Comienza un nuevo año. Y no hay dudas: El Salvador es un país diferente.
Nadie puede negarlo.
Ahora las personas pueden salir a las calles, ir de un lado a otro, creyendo caminar con libertad, felizmente tranquilas y despreocupadas. Pero también pueden estrellarse con una muralla de policías y militares, bestialmente empoderados, a los que hay que mirar bien, saludar bien, responder bien, si no se quiere correr el riesgo de ser reventado a golpes y capturado injustamente y encerrado en cárceles transformadas en campos de concentración. Y un día cualquiera, en un momento cualquiera, salir en una bolsa negra o en un ataúd, pútridamente descompuesto.
(Sí. El terror militar arrecia como en el pasado. El régimen de excepción es la normalidad. Esa historia la conocemos de sobra).
Ahora las instituciones públicas y sus funcionarios únicamente responden al antojo y capricho de los gobernantes de turno. El policía y el procurador, el fiscal y el juez, el ministro y el alcalde, todos, absolutamente todos, han pasado de ser servidores públicos para servir exclusivamente a una camarilla de funcionarios. Los honrados han sido removidos de sus cargos. Han sido neutralizados. Anulados totalmente. Nadie tiene garantías de nada.
(Sí. También en el pasado se cooptaba instituciones y se corrompía a funcionarios, pero los honrados podían sortear las represalias y los ciudadanos tenían la posibilidad de una instancia superior que corrigiera las perversiones de los malos burócratas).
Ahora es fácil construir falsos relatos — con la complicidad de millares de troles y mercenarios cibernéticos— sobre un país próspero con «independencia financiera», pero todos sabemos que el Bitcoin ha sido un total fracaso, motivo de millonarias estafas y descarados fraudes. Hasta algunos de los aduladores del gobierno desataron un coro de lamentos al sentirse timados por ese sistema fantasmagórico. No. No somos Singapur. En lo único que nos parecemos a esa nación asiática es en las formas autoritarias de ejercer el poder. Tampoco somos un país próspero. Basta con ir a un mercado para darse cuenta de que la gente ni siquiera alcanza para comprar los alimentos básicos.
(Sí. Tampoco los problemas económicos son exclusivos del actual gobierno. Pero el actual gobierno, como los anteriores, ha seguido saqueando y despilfarrando el dinero de los salvadoreños).
Ahora denunciar la corrupción del presidente y sus hermanos es sinónimo de cárcel. La libertad de expresión y prensa ha sido pulverizadas, casi aniquiladas. Los periodistas críticos son el enemigo número uno. Revelar los pactos mafiosos de los gobernantes, como las treguas con pandillas, está prohibido legalmente. Imagínense: bajo esa lógica jamás hubiéramos conocido que corrompidos políticos de gobiernos anteriores negociaron con delincuentes la vida de salvadoreños.
(Sí. También los gobernantes anteriores atacaron y criminalizaron a los periodistas críticos, pero actualmente nos han empujado a los tiempos más oscuros de la dictadura militar, donde lo más recomendable era el silencio).
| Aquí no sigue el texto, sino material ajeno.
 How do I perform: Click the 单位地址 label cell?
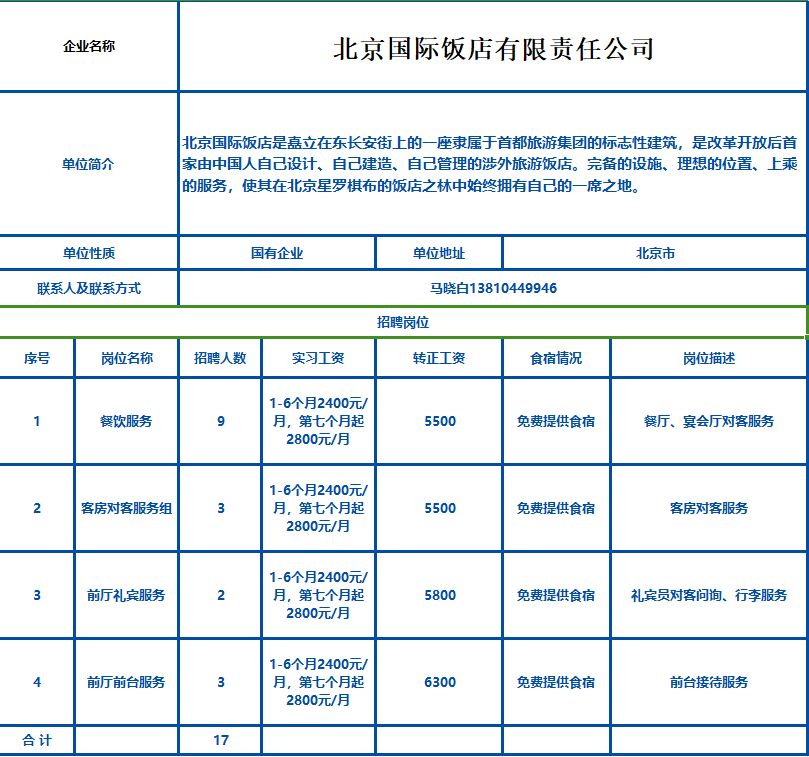(439, 253)
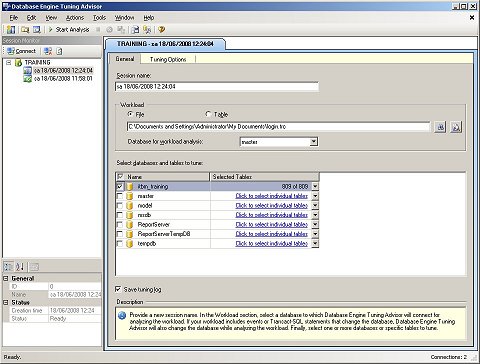Open Database for workload analysis dropdown

(x=313, y=142)
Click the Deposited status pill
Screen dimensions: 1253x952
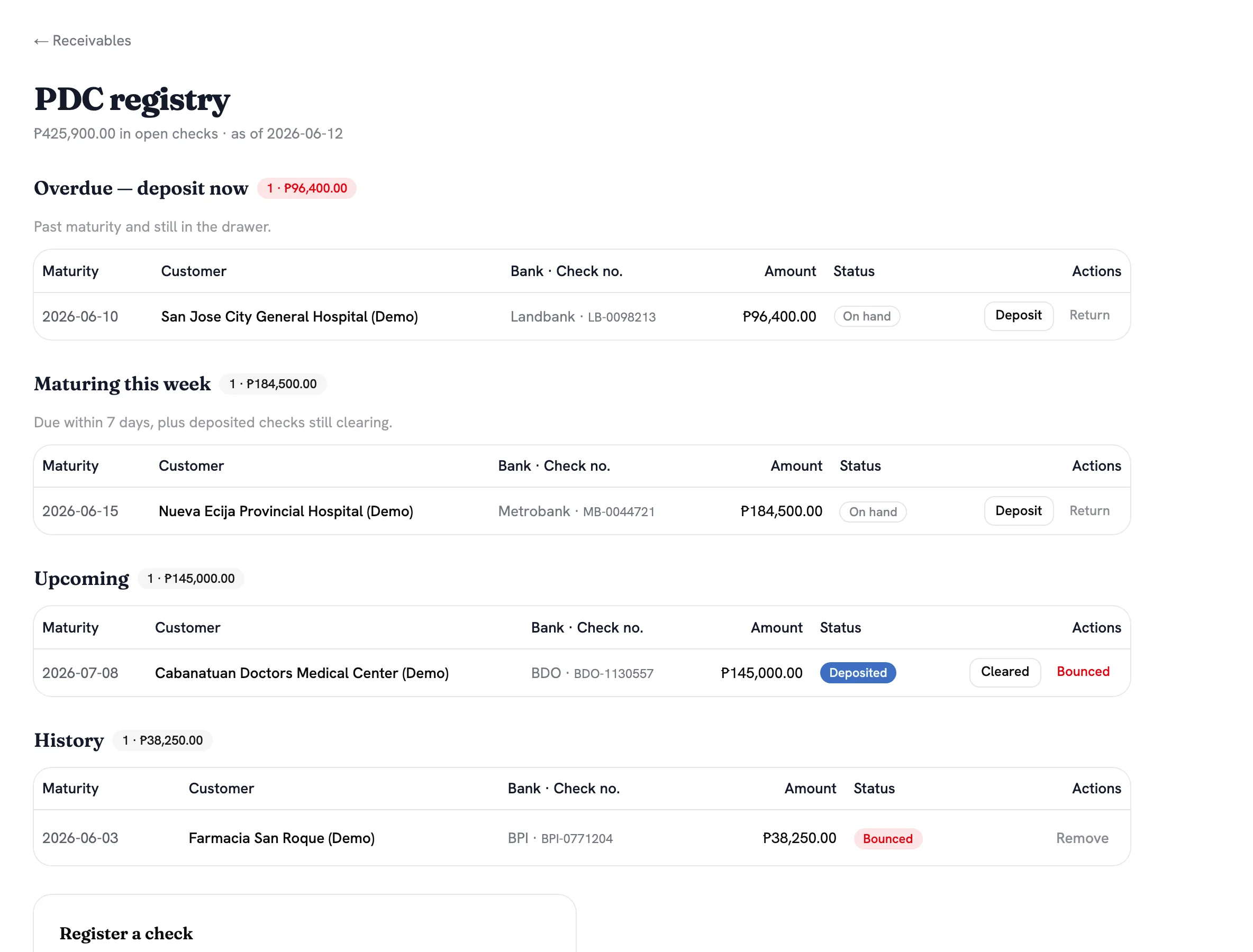[x=858, y=673]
Ahora vivimos en el absoluto reino de la manipulación y la mentira. La gestión pública es una broma de mal gusto. Un respetado profesional puede ser encarcelado y humillado mediáticamente por atropellar involuntariamente a un animal. No se ría. No es un chiste. Ahí está el caso del médico que durante la pandemia del coronavirus batalló en primera fila, arriesgando su vida, salvando vidas, para luego ser expuesto como el peor criminal por arrollar sin intención a un gatito. ¡Ah! Mientras tanto hay que proteger a los corruptos y poner en libertad a líderes de pandillas sobre los que pesa una montaña de crímenes. ¡La justicia patas arriba!
(Sí. Los show y las cortinas de humo tampoco son una invención del presente, pero el actual gobierno es insuperable).
Ahora un empresario o un sindicalista que desentone con el discurso oficial también puede correr con el mismo destino: ser vigilado, acosado, encarcelado. Ni se diga de los funcionarios que quieren pasarse de listos con los listos de sus jefes. Nadie se salva. Otra vez: lo mejor es callar. No decir nada. No meterse en problemas.
(Sí. Los empresarios corruptores y los sindicalistas mafiosos abundan en nuestro país, pero ahora el mensaje es claro: o están con nosotros o contra nosotros).
No hay dudas, El Salvador es un país diferente.